Prepare to chalk up another measure of Palmetto State brilliance …
According to data collected by State Farm from 2005-2012, South Carolina ranked second in the nation in per capita Thanksgiving Day fires. Only Alaska (you betcha!) outpaced the Palmetto State.
News of South Carolina’s turkey cooking problems was first reported by Hanna Raskin, food critic for The (Charleston, S.C.) Post and Courier.
Wanna not kill yourself this Thanksgiving? Courtesy of Butterball, here’s a list of helpful hints for deep frying a turkey …

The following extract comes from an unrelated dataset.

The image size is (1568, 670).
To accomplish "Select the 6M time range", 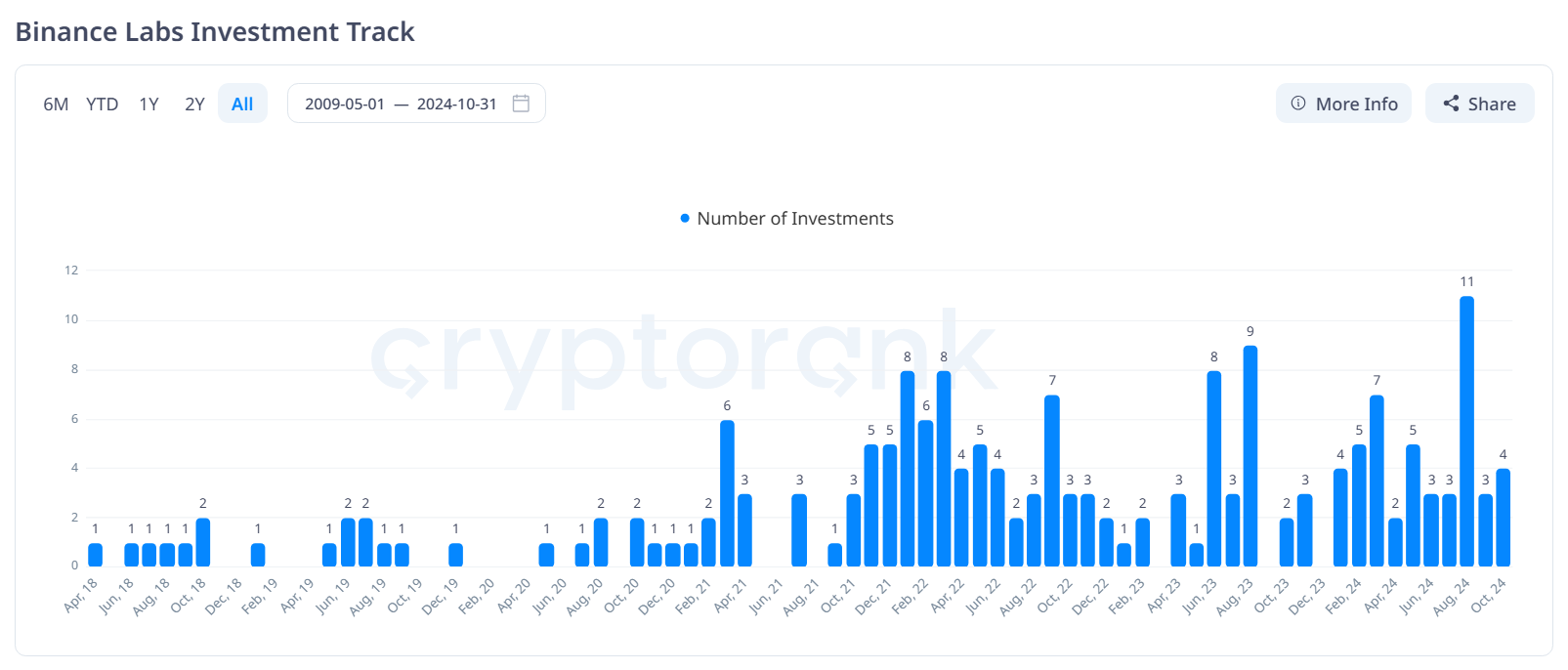I will (x=56, y=104).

Of course those hints do require the cook to be literate, which is always a hit-or-miss proposition in South Carolina. Hmmmmm …
41 comments
Do NOT follow this instruction to heat oil to 400. WAY too hot. I’ve fried turkeys for years. As soon as oil heats 375, lower turkey. Oil will drop in temperature. Keep temp at 360 and cook 4 mins per pound. At 400, the risk of burning oil is too great.
Wouldn’t that depend on the cooking used? Cottonseed Oil smokes at 420 degrees. Refined Peanut Oil at 450 degrees.
Personally, I like the high temps. It lowers the “greasiness.”
What oil do you use?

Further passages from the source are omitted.